Plans are advancing for the construction of affordable housing for seniors in the former Eastern Branch Boys and Girls Club building, and ANC commissioners say the city is rejecting the proposal that’s most popular with neighbors.

The D.C. Department of General Services — which accepted bids for redevelopment of the 261 17th St. SE building — released more information this week on the final two companies vying for the space. A proposal by the firm Dantes Partners would create 49 affordable units and add two stories to the long-closed city building, as Hill Now previously reported. A competing bid from Century Associates would create 25 market-rate units and maintain the building’s height.

A new District law requires developers to designate at least 30 percent of units in city-owned buildings as affordable, which eliminates the all-market rate Century proposal. And the newly released documents show that DGS is still planning to issue a 25-year lease for the property, which Century president Joel Kelty previously said will make it impossible for him to get financing for his project.

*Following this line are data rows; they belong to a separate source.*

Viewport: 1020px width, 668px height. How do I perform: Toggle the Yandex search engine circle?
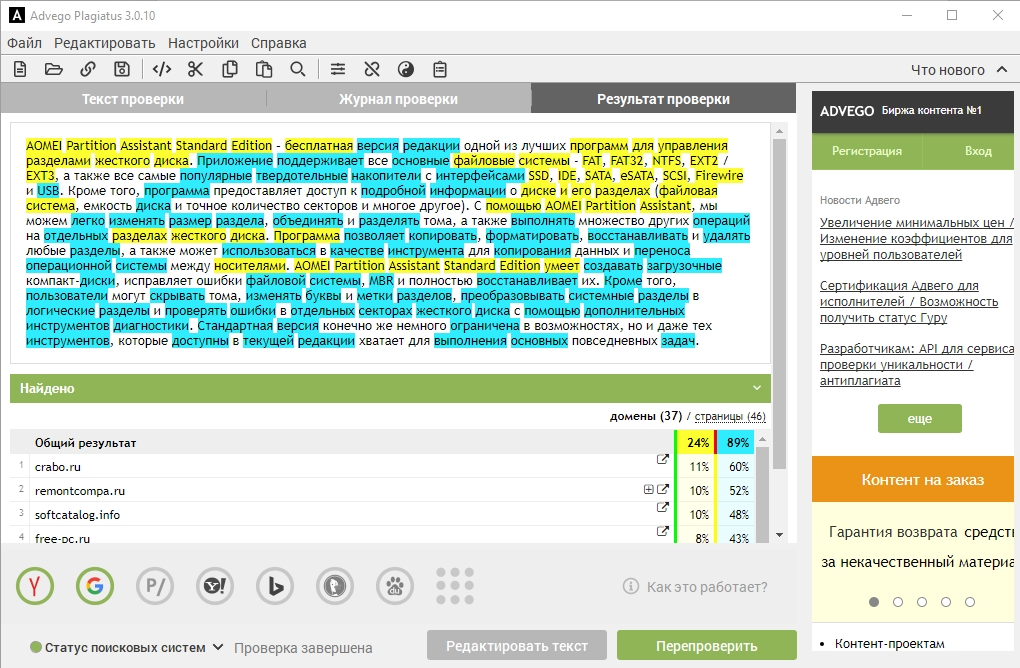(35, 586)
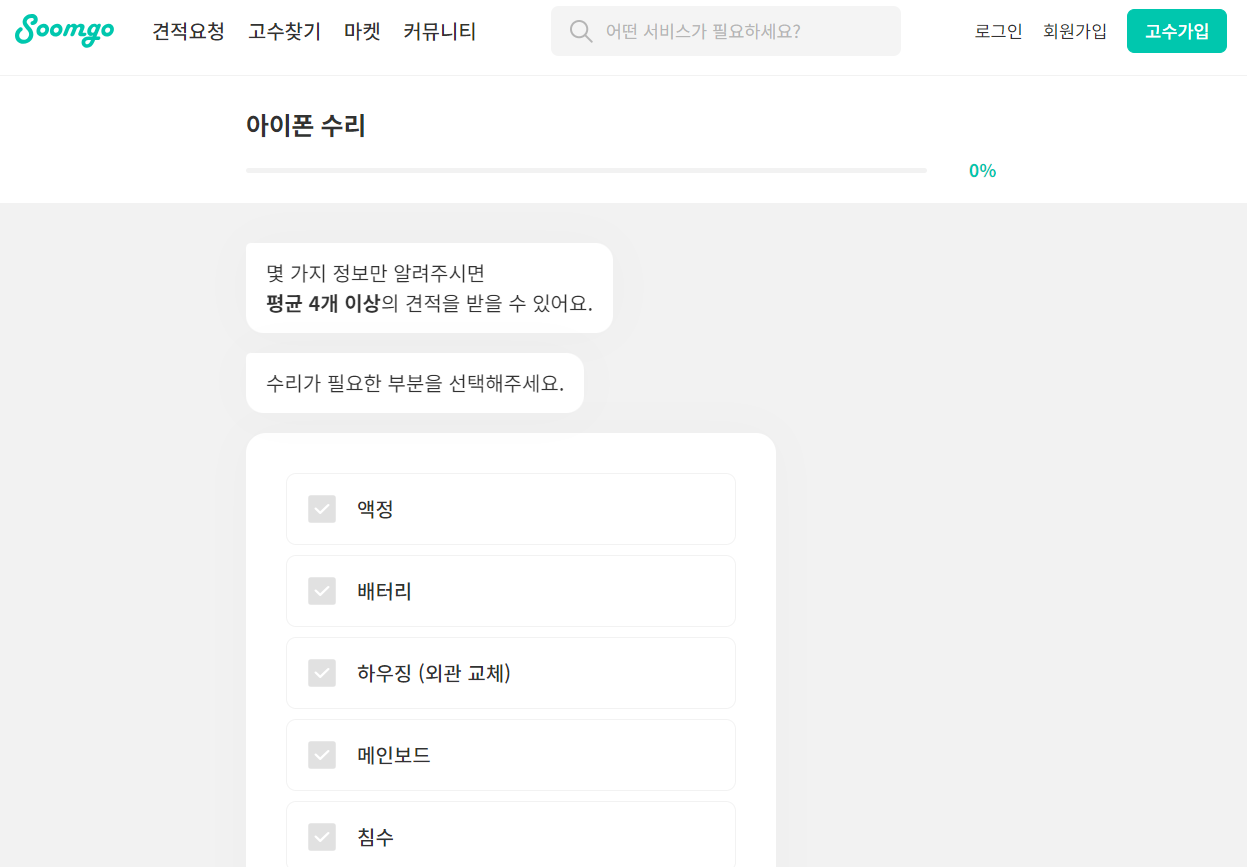Open the 고수찾기 menu item
The width and height of the screenshot is (1247, 867).
284,31
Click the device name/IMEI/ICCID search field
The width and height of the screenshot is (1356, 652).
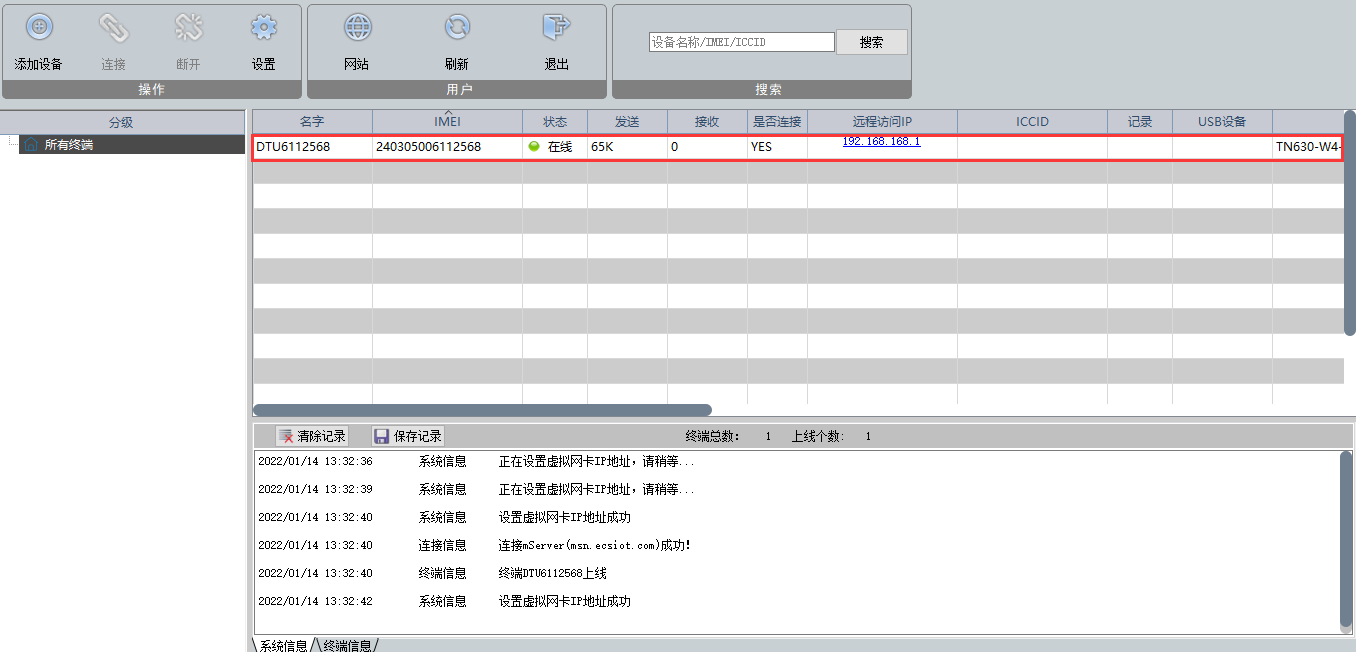tap(741, 42)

DGS officials said they want to find a solution pleasing to everyone.

“Our goal has been to provide great latitude to the proposers, and to positively reactivate the site,” DGS planner Stephen Campbell wrote in a letter to ANC 6B commissioners Brian Flahaven and Denise Krepp.

Flahaven said he was frustrated by the latest news from DGS.

“Instead of providing additional flexibility in the [best and final offer responses], DGS essentially doubled-down on their original [request for proposals] terms, including the ridiculously short lease requirement,” he wrote on his website. “I’m extremely frustrated that this process has led to a choice of one.”

Flahaven and Krepp requested specific financial information on each proposal and were told by DGS that that information cannot be provided to ANCs.

“While the ANC is an advisory body, it does not participate in the deliberative process,” DGS management analyst Melissa Millar wrote in an email to the commissioners.

“The ANC’s role is certainly to provide comments to which the District is obligated to give ‘great weight’ to decisions affecting its boundaries, but this is limited to areas that directly affect the ANC and its constituents, such as advising on the appropriateness of a facility, whether it supports the health and well-being of a community, and does not run counter to or disrupt community goals,” she continued.

Krepp argued that ANC 6B is entitled to detailed information on the senior housing development plan.

“Essentially, according to DGS, we are an useless entity that the agency does not have to listen to. Appalling,” she wrote.

A poll of 81 people who live within two block of the Boys and Girls Club site found that 51 percent of people prefer the all-market rate Century proposal, 32 percent preferred neither proposal and 17 percent preferred the all-affordable Dantes proposal, Capitol Hill Corner reported.

ANC 6B commissioners will discuss the project at their planning and zoning committee meeting 7 p.m. Tuesday at St. Coletta of Greater Washington (1901 Independence Ave. SE).